Cora came back into the front room with coverings pulled from the beds. She had heard Ehron Lee’s words, saw his expression, and her face flushed with relief. After she gingerly laid sheets over the bodies of the dead woman and the judge, she hastened to fetch some cloth with which to fashion a bandage for Ehron Lee’s leg.
As Buck struggled with untying the rawhide ropes that bound Watson, he spoke to Ehron Lee.
“It ain’t too late, Burrows,” he said.
Ehron Lee focused on Melinda, a faint smile creeping over his lips. Melinda’s own smile twisted into a look of concern as she noticed the amount of blood draining from his wound. She started to step forward to assist Cora.
“No, you keep back,” Ehron Lee said quietly to her. Then he spoke to Cora. “It—it’s better to leave it this way.”
Cora responded abruptly and incredulously.
“You can’t wanta die,” she said as she knelt beside Ehron Lee and carefully prepared to bandage his leg. She grimaced as she examined the extent of his injury. The knife wound was long and deep and bleeding profusely; she didn’t know how much she could do.
Ehron Lee smiled weakly. “Ain’t my dyin’ so much. Just don’t wanta see Melinda dirtyin’ her hands on my blood.”
Melinda looked hurt and offended by Ehron Lee’s remark. Yet in a strange way she understood—understood why she was held back while this girl Cora was allowed to do whatever she could to tend to Ehron Lee’s wound.
Ehron Lee looked down at Cora while she worked on attempting to stanch the bleeding and said nothing.
It was then that Melinda finally spoke what she had avoided saying—words that, whatever their significance now, she could no longer withhold from him.
“You have a son, Ehron Lee. We have a son. A fine boy.” Her voice became apologetic. “I—should have told you sooner.”
Surprisingly, Ehron Lee didn’t much react beyond a slight lowering of his head.
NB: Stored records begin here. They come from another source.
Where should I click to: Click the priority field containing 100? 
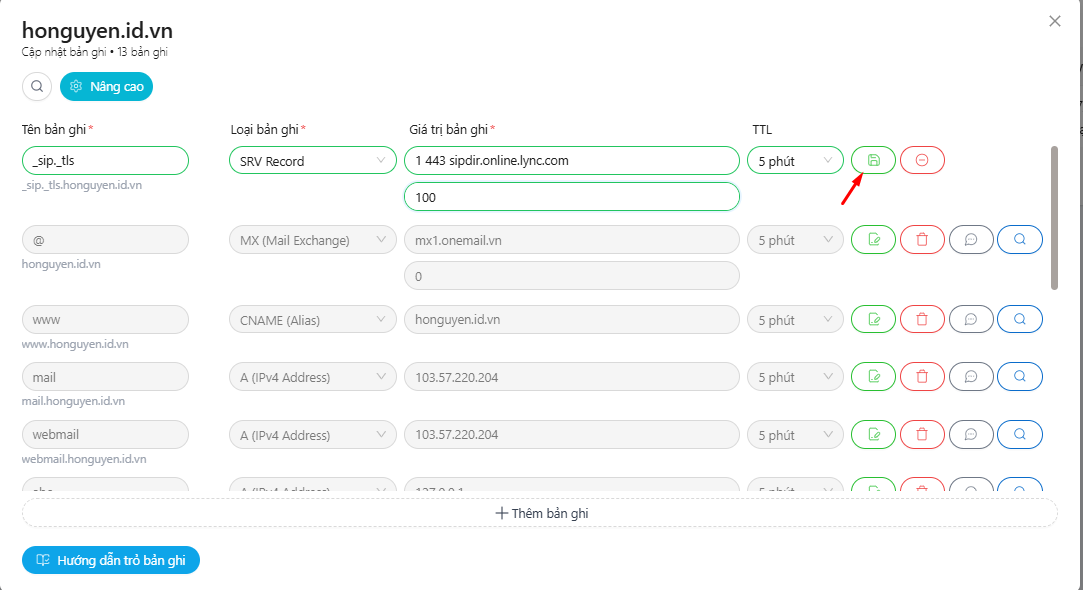571,197

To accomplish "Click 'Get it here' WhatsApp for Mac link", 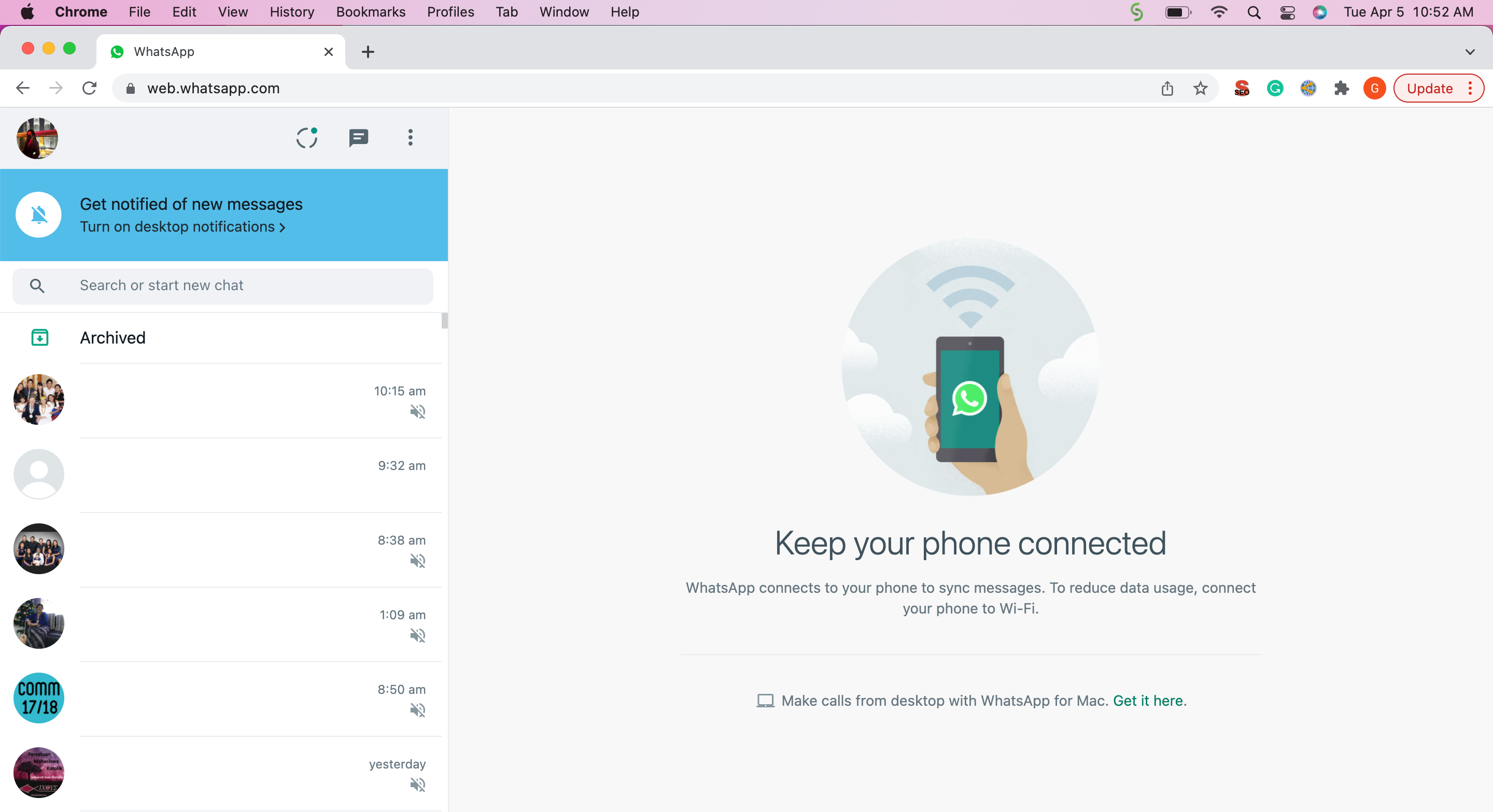I will [x=1147, y=700].
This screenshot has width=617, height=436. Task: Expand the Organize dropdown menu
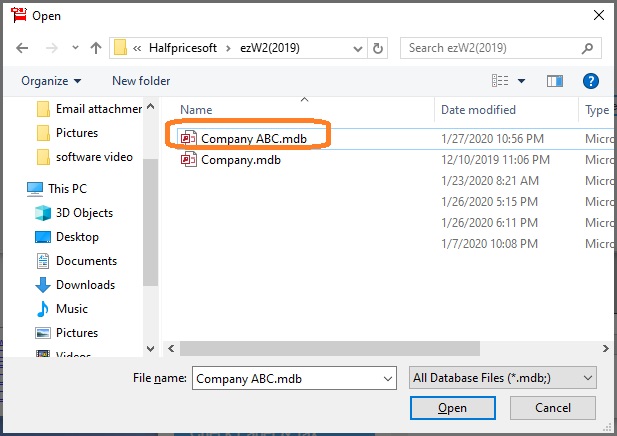click(x=51, y=81)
And then, for just a moment, he weakened.
“A son,” he murmured … before his hardness returned. “He never knew me. Better now if he doesn’t.”
Melinda looked pained, confused, at what she perceived as Ehron Lee’s harsh attitude.
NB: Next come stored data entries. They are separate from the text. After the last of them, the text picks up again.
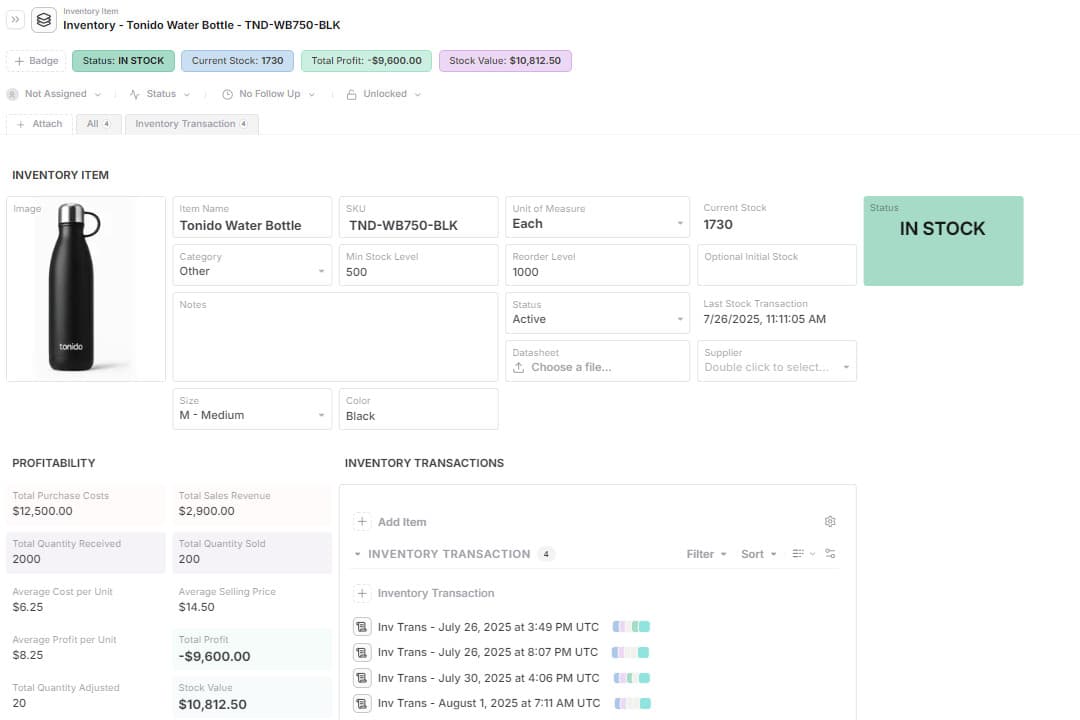Click the add Badge button
Image resolution: width=1080 pixels, height=720 pixels.
[x=36, y=61]
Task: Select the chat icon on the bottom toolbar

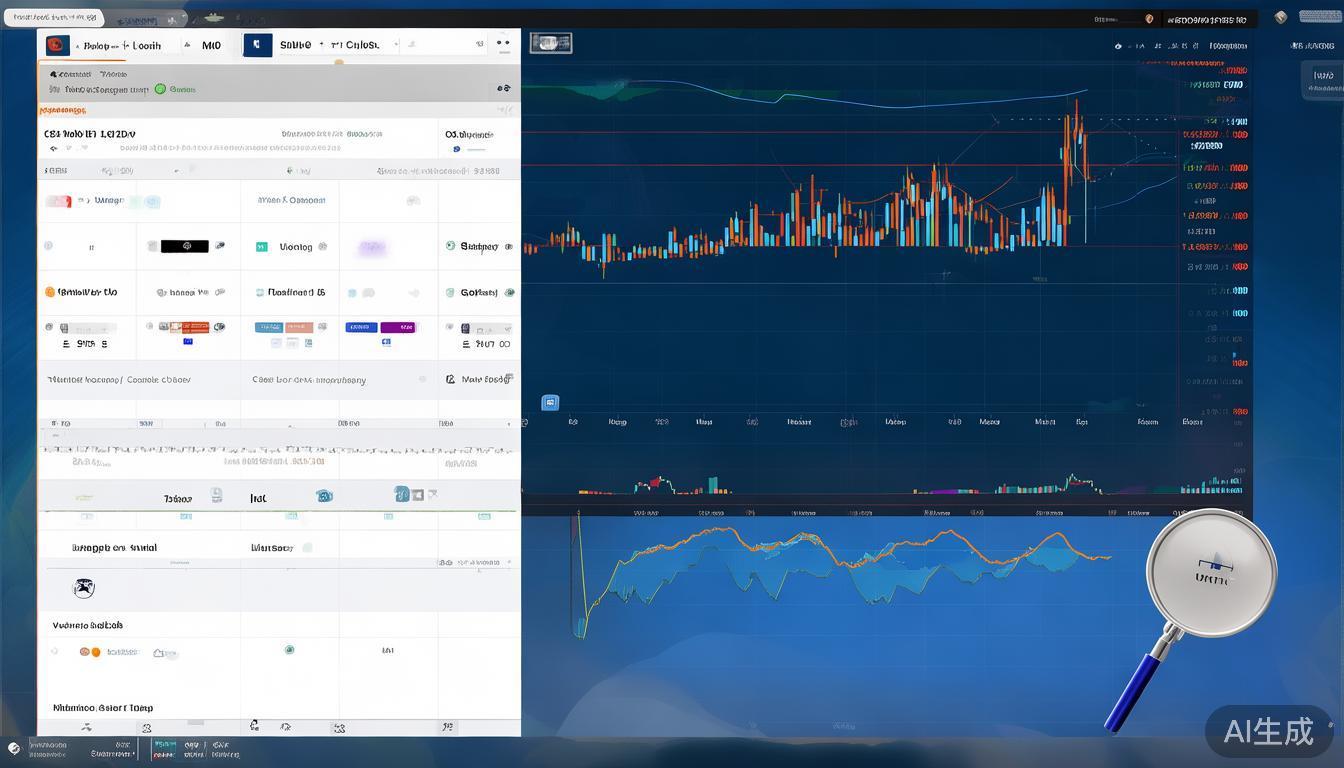Action: (x=255, y=727)
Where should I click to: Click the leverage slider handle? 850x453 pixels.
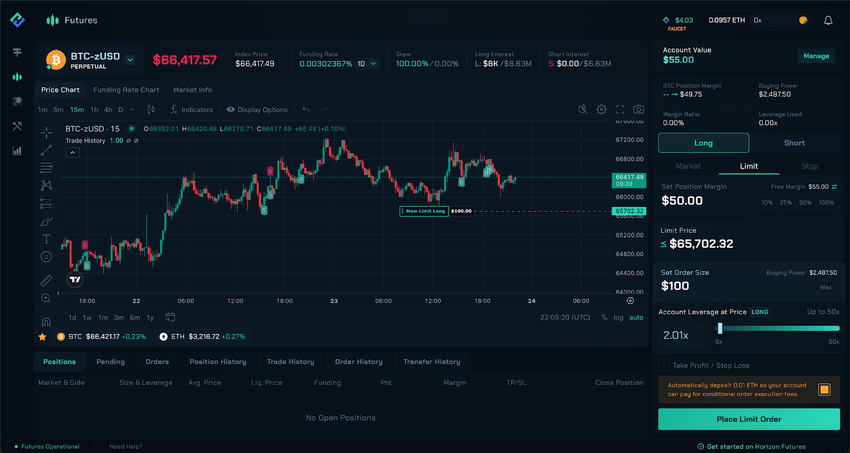point(720,328)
She quickly offered, “I named him Charlie. The name we planned if’n it was a boy.”
“He’s got a right to know his father, Burrows,” Buck put in. “To know that whatever else went wrong, that you, his pa, risked your life to save ours.”
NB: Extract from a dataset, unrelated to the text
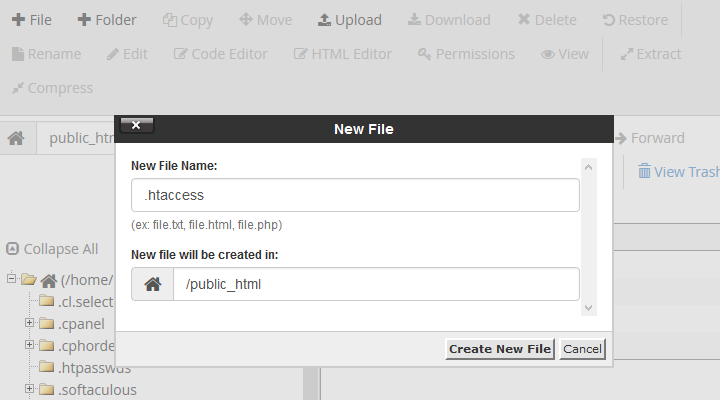
Task: Click the New File Name input field
Action: click(355, 195)
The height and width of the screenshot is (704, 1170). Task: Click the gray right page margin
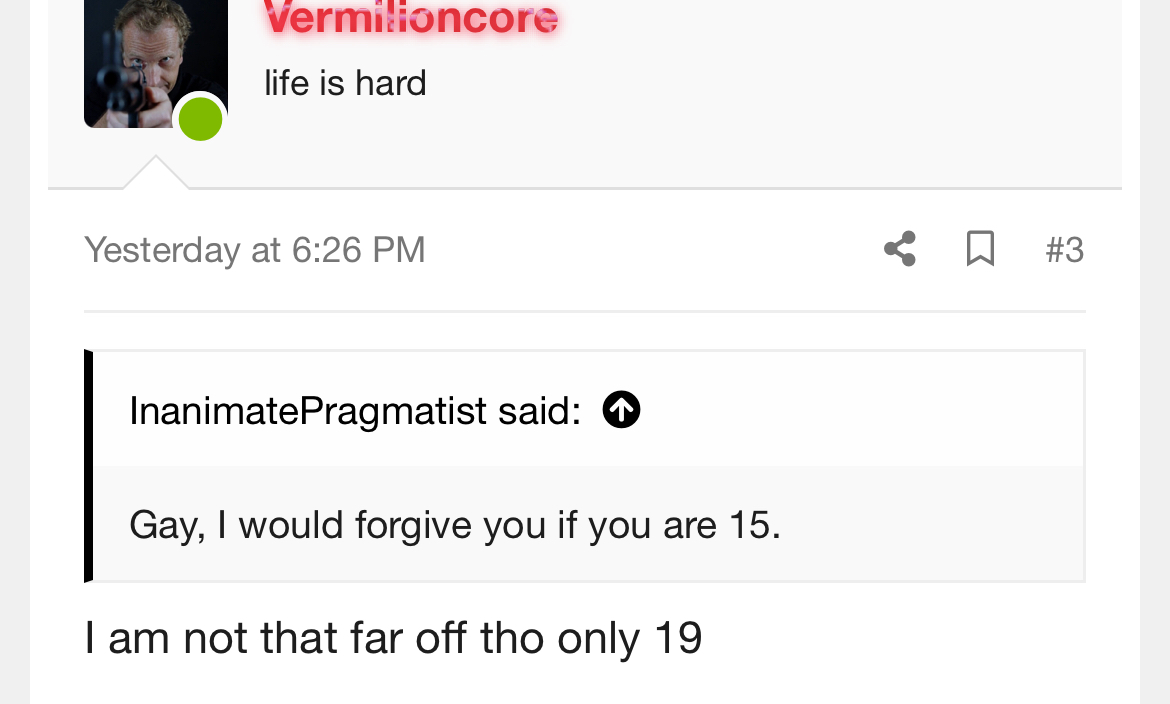pyautogui.click(x=1155, y=352)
“Damn heroics,” Ehron Lee scoffed.
“You can’t ignore what yuh done,” Buck countered.
Ehron Lee didn’t want to hear any sanctified justification for what he’d felt he had to do. The way he saw it, there was no bravery involved; he was as much concerned with saving his own skin.
Once he saw that George Watson was untied, he said hastily, “Go on. All of yuh, just git.” Then he looked with compassion at Cora. “You, too, Cora. You was never really involved in this.” Finally, he regarded Buck with a determined expression. “You hear me, Marshal? If you owe me anything, you promise me that Cora here won’t be punished.”
Buck hesitated and he responded with a frown. He was a lawman, took his job seriously, and had a duty to perform.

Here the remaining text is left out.